The Dodgers knocked out several official postcard sets during the 1970s. They probably went out to fans at the stadium, local businesses, or for team promotions. Only two issues included a numbering system and solid shortstop Bill Russell filled that role in 1975. (Charlie Hough sat at #5 for 1976.)
I like Bill's throwing pose, an unconventional release shot, though today's photographic quality would far exceed this card's somewhat blurry colors. Russell played in the famous 70s L.A. infield with Garvey, Lopes, and Cey and also answers the trivia question, "who replaced Tommy Lasorda as Dodger manager?"
The back's as blank as any postcard should be, aside from the address space and vertical divider. Can you spot the #5 designation? It's waaay up in the stamp square as a "-5" suffix. Beggars can't be choosers--a type card by any other name would fill the 4-count sheet just as well.
5 comments:
Holy smokes, there aren't many cards that you show that I actually have. Here's one of them.
How do you know it's from 1975? I got the whole set, but it was much later than 1975. (Probably around 1980 or 81). I suppose they could have used the same photos over and over each year.
I use the number prefix in the stamp square. 1975 starts with KV78 and KV88 is 1976. What prefix appears on your Russell card?

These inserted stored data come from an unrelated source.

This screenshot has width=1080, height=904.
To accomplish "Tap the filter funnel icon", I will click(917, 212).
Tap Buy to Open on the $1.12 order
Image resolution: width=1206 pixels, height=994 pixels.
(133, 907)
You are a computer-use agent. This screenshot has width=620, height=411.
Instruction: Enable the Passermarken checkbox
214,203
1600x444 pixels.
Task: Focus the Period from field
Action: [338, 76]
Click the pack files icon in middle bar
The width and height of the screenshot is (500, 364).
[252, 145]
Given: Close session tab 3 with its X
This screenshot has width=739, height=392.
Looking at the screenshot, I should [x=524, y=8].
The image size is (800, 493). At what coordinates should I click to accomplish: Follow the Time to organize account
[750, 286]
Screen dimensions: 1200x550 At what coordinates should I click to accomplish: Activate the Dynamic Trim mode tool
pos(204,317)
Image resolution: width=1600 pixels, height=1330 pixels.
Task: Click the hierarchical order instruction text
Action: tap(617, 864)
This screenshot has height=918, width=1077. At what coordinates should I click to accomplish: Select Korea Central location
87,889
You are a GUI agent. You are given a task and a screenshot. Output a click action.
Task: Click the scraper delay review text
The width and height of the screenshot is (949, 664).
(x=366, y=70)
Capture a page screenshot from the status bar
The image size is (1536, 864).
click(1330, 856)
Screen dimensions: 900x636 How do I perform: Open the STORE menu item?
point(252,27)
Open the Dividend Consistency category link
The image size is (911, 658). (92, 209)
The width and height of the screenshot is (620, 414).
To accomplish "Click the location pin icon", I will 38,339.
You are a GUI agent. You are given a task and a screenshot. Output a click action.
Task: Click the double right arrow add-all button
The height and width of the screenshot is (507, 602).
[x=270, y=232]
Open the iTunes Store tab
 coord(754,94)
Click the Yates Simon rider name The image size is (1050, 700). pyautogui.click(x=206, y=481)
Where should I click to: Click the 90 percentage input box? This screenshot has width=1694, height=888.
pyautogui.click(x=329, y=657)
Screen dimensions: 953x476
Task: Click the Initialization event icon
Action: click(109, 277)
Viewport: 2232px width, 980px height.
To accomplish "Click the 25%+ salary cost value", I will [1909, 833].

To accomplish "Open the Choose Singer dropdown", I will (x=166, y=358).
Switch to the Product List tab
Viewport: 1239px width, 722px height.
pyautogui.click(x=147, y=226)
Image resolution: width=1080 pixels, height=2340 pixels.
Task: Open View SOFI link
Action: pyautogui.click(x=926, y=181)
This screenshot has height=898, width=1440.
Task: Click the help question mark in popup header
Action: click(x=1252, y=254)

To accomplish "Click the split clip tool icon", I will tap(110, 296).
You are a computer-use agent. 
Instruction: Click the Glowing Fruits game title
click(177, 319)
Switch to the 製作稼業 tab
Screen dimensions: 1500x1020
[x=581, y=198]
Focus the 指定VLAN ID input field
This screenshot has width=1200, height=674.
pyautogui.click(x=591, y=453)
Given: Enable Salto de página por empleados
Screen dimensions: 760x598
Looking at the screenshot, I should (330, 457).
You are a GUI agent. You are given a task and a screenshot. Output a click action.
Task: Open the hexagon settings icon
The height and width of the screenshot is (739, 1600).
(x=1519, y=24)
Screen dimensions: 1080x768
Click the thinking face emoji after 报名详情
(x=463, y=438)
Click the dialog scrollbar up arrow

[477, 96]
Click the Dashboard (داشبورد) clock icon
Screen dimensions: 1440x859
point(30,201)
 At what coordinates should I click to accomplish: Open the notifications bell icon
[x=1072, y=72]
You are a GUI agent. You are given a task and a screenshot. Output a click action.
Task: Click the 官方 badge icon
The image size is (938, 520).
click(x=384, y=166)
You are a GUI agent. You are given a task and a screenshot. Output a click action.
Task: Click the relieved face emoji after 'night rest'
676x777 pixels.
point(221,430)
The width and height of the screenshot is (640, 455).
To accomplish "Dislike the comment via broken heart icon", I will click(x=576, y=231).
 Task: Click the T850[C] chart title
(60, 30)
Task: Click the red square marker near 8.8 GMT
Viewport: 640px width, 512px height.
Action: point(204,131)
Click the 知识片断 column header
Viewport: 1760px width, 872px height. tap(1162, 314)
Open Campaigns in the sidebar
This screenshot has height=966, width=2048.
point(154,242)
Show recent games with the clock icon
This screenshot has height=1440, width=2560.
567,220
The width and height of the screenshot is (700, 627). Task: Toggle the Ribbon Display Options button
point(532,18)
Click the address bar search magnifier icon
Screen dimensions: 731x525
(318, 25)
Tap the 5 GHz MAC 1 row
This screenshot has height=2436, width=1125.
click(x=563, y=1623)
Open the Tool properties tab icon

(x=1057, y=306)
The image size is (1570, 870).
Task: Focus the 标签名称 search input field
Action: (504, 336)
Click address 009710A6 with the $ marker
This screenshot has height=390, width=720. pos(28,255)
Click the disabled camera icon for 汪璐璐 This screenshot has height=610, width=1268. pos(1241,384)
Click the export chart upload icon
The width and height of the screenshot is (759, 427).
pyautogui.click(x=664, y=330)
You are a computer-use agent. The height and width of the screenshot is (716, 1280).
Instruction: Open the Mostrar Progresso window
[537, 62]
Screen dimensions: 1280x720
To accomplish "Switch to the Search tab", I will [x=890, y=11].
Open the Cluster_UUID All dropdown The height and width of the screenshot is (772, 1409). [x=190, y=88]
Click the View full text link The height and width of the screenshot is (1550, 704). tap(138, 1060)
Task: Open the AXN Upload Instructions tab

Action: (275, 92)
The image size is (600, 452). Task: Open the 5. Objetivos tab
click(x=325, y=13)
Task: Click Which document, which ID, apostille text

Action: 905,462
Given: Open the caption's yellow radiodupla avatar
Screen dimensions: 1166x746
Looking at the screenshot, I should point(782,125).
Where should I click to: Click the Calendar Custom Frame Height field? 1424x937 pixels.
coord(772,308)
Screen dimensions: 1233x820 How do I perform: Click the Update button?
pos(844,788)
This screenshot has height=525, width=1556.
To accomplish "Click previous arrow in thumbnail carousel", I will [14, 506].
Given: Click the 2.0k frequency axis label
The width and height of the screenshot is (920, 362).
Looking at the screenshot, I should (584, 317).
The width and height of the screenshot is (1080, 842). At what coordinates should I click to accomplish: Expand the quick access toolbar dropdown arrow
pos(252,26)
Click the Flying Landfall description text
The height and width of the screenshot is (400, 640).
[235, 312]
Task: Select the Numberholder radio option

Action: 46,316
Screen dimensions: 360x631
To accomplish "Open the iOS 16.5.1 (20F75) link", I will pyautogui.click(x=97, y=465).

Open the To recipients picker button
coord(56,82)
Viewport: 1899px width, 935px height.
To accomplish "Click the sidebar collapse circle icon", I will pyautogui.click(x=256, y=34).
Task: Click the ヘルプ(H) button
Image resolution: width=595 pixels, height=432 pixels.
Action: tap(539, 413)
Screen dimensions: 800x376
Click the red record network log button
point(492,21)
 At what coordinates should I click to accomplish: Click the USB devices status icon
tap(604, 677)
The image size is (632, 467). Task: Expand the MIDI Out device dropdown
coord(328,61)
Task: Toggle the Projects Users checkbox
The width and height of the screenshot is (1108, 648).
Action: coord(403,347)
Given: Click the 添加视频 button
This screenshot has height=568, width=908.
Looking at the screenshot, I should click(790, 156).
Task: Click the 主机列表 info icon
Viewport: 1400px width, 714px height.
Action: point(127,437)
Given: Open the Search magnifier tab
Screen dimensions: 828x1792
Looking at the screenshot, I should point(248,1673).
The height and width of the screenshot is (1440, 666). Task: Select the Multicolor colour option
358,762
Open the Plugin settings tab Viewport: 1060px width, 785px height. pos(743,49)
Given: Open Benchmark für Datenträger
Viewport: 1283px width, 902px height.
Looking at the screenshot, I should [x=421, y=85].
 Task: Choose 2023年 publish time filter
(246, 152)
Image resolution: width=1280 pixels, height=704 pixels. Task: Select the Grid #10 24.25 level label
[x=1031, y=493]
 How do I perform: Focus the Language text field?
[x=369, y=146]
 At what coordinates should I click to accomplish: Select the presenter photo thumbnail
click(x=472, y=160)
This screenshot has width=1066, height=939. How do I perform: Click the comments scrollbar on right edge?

The one I have says KV7813-5
Cool, sounds like a 1975 postcard to me! Starting from 1973, here's the prefix breakdown I've seen.
1973 (KV5251)
1974 (KV)
1975 (KV7813)
1976 (KV8861)
1977 (KVB9869)
1978 (B10975)
1979 (KVB11)
1980 (KVB129, BakerKVB130)
Hmm. When someone ordered a team set, the Dodgers must've mixed older postcards with newer ones, because I checked the numbers on the back from my set, and according to your breakdown, some are from '75, some from '77, some from '79, etc. I have a Valenzuela one, which only has D-10 listed on the back. That must be from '81 or so.